Correlation Coefficient | 0.37 | |
Spearman Rank Test | 0.56 | |
Residual Average | 0.0 | |
Price Variance | 0.78 |
Grayscale Future lagged returns against current returns
Autocorrelation, which is Grayscale Future etf's lagged correlation, explains the relationship between observations of its time series of returns over different periods of time. The observations are said to be independent if autocorrelation is zero. Autocorrelation is calculated as a function of mean and variance and can have practical application in predicting Grayscale Future's etf expected returns. We can calculate the autocorrelation of Grayscale Future returns to help us make a trade decision. For example, suppose you find that Grayscale Future has exhibited high autocorrelation historically, and you observe that the etf is moving up for the past few days. In that case, you can expect the price movement to match the lagging time series.
Current and Lagged Values |
Timeline |
Grayscale Future regressed lagged prices vs. current prices
Serial correlation can be approximated by using the Durbin-Watson (DW) test. The correlation can be either positive or negative. If Grayscale Future etf is displaying a positive serial correlation, investors will expect a positive pattern to continue. However, if Grayscale Future etf is observed to have a negative serial correlation, investors will generally project negative sentiment on having a locked-in long position in Grayscale Future etf over time.

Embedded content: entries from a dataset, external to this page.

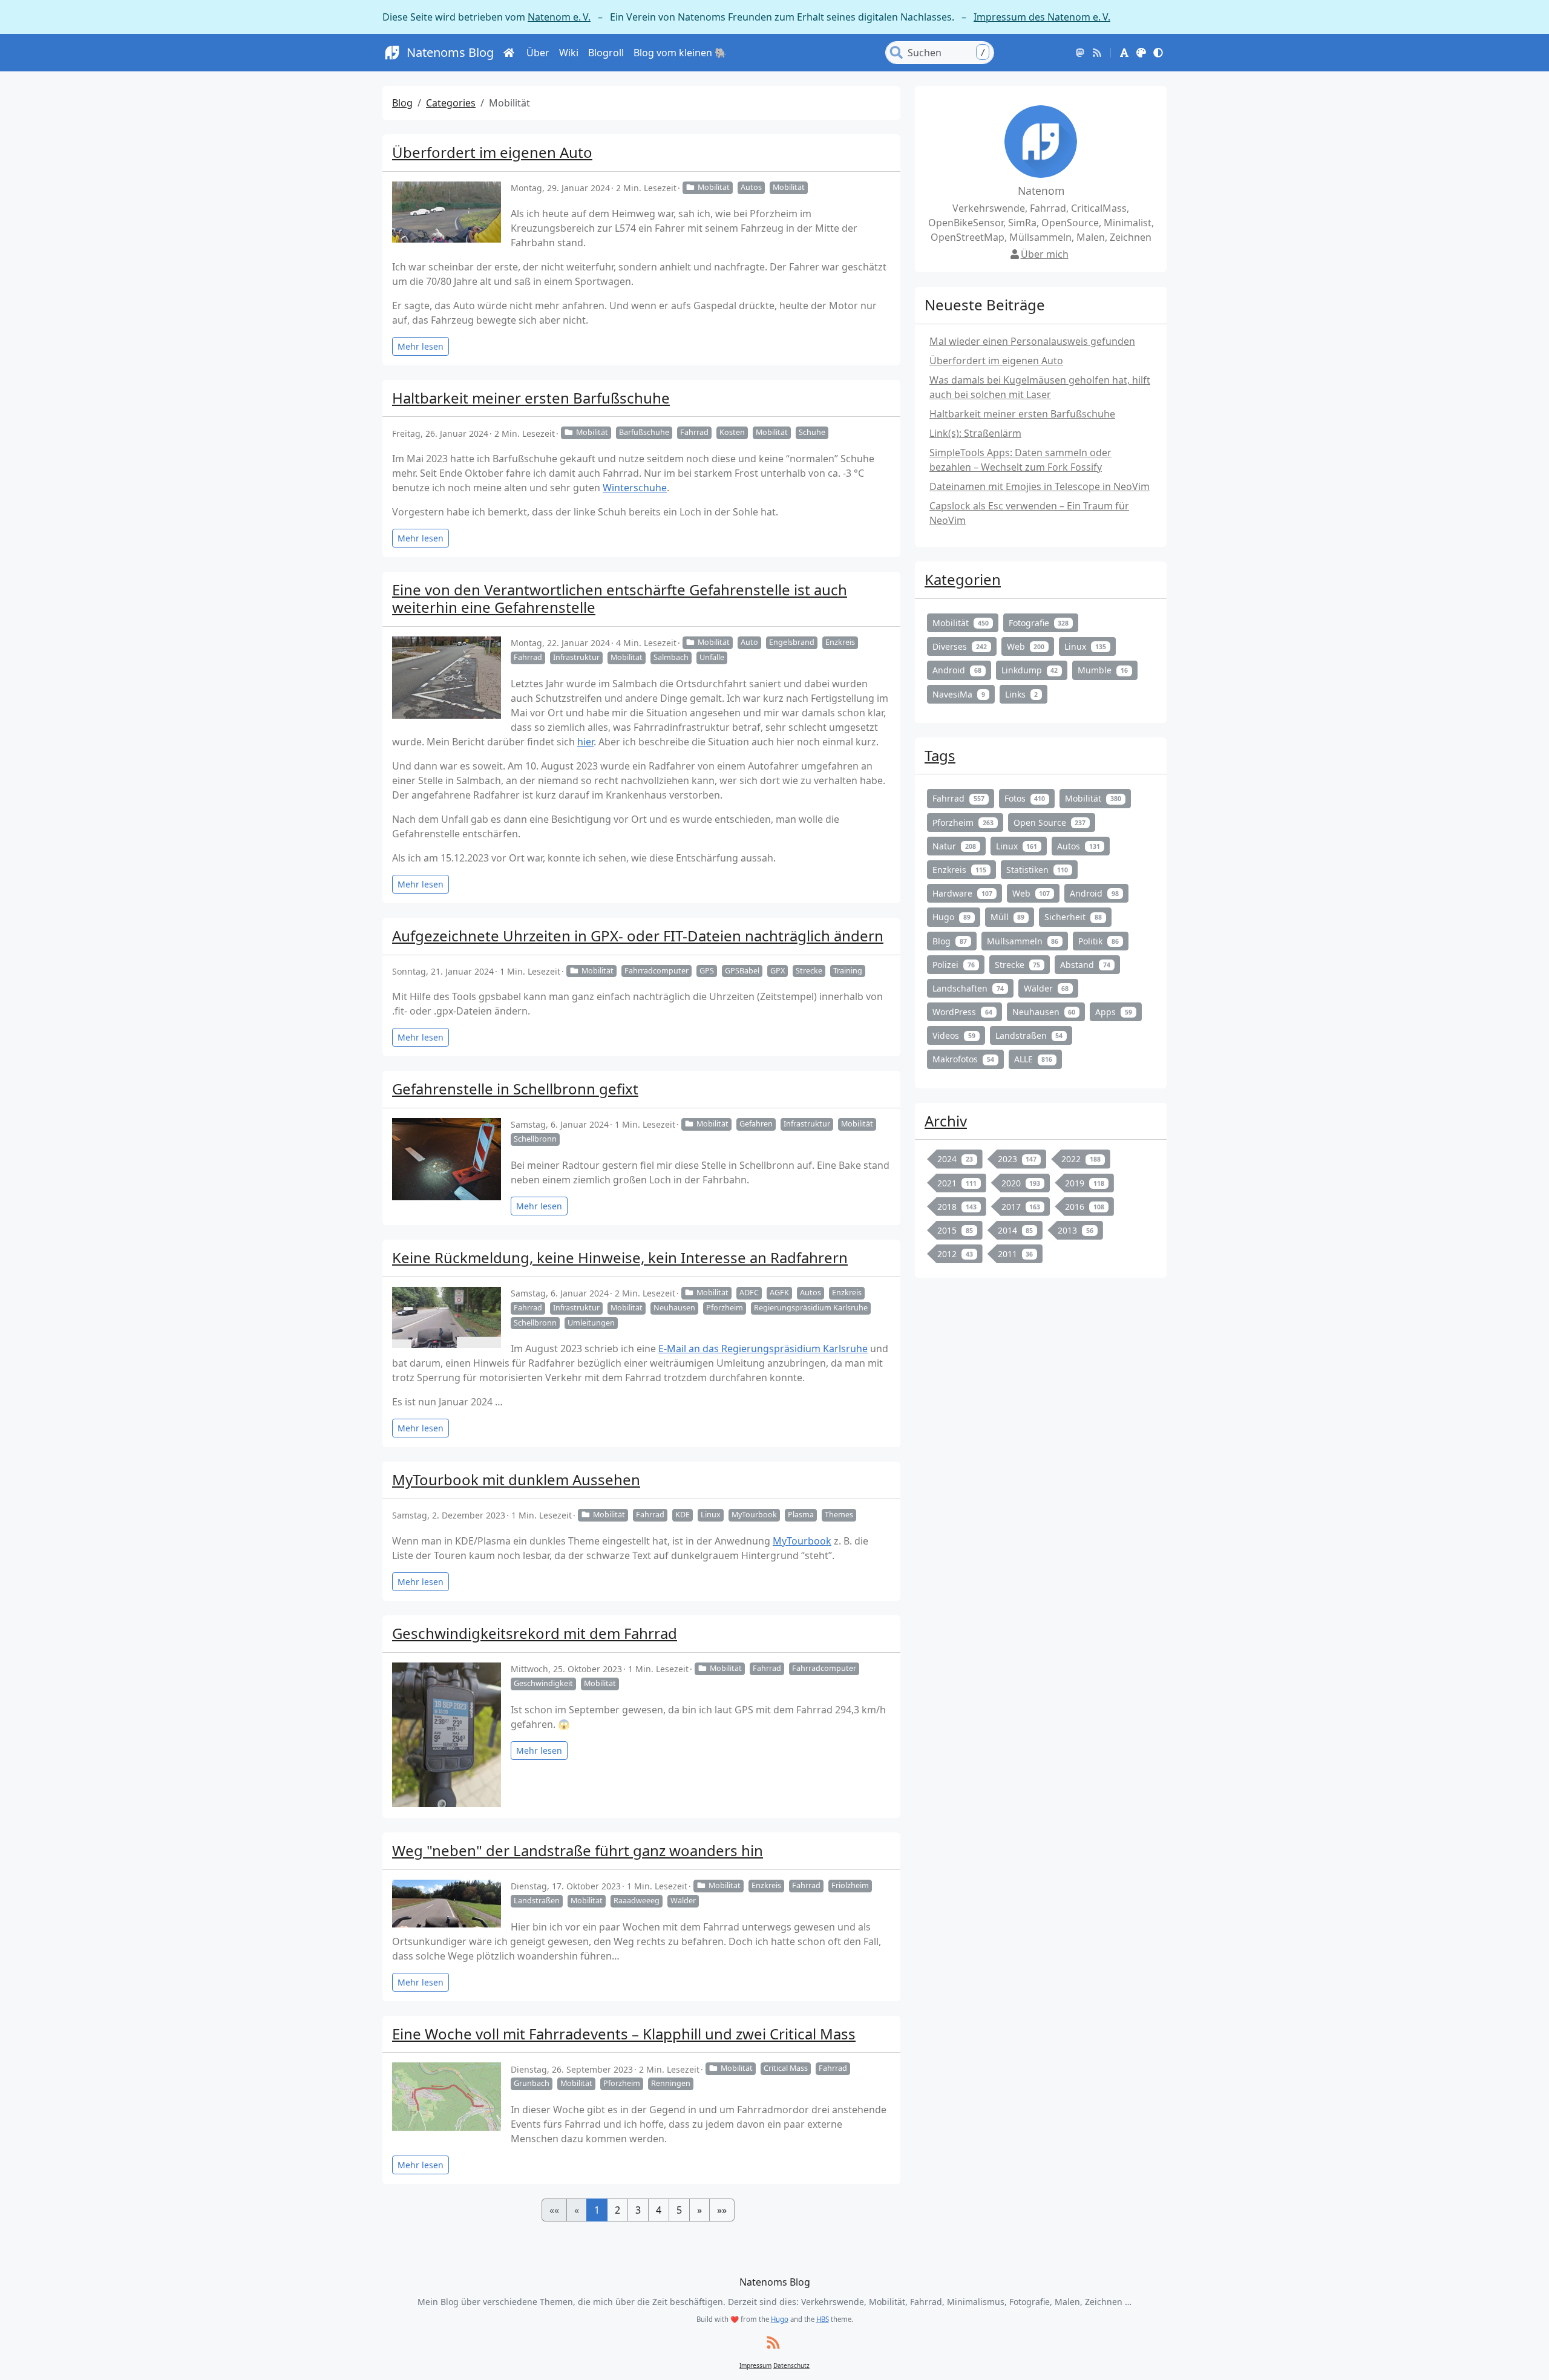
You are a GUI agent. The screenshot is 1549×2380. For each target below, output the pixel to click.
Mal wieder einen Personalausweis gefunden (1032, 341)
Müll (1008, 917)
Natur (954, 846)
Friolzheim (850, 1885)
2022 (1081, 1159)
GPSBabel (742, 971)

Current vs Lagged Prices |
Timeline |
Grayscale Future Lagged Returns
When evaluating Grayscale Future's market value, investors can use the concept of autocorrelation to see how much of an impact past prices of Grayscale Future etf have on its future price. Grayscale Future autocorrelation represents the degree of similarity between a given time horizon and a lagged version of the same horizon over the previous time interval. In other words, Grayscale Future autocorrelation shows the relationship between Grayscale Future etf current value and its past values and can show if there is a momentum factor associated with investing in Grayscale Future of.
Regressed Prices |
Timeline |
Currently Active Assets on Macroaxis
When determining whether Grayscale Future is a strong investment it is important to analyze Grayscale Future's competitive position within its industry, examining market share, product or service uniqueness, and competitive advantages. Beyond financials and market position, potential investors should also consider broader economic conditions, industry trends, and any regulatory or geopolitical factors that may impact Grayscale Future's future performance. For an informed investment choice regarding Grayscale Etf, refer to the following important reports:Check out Grayscale Future Correlation, Grayscale Future Volatility and Grayscale Future Alpha and Beta module to complement your research on Grayscale Future. You can also try the Portfolio Suggestion module to get suggestions outside of your existing asset allocation including your own model portfolios.
Grayscale Future technical etf analysis exercises models and trading practices based on price and volume transformations, such as the moving averages, relative strength index, regressions, price and return correlations, business cycles, etf market cycles, or different charting patterns.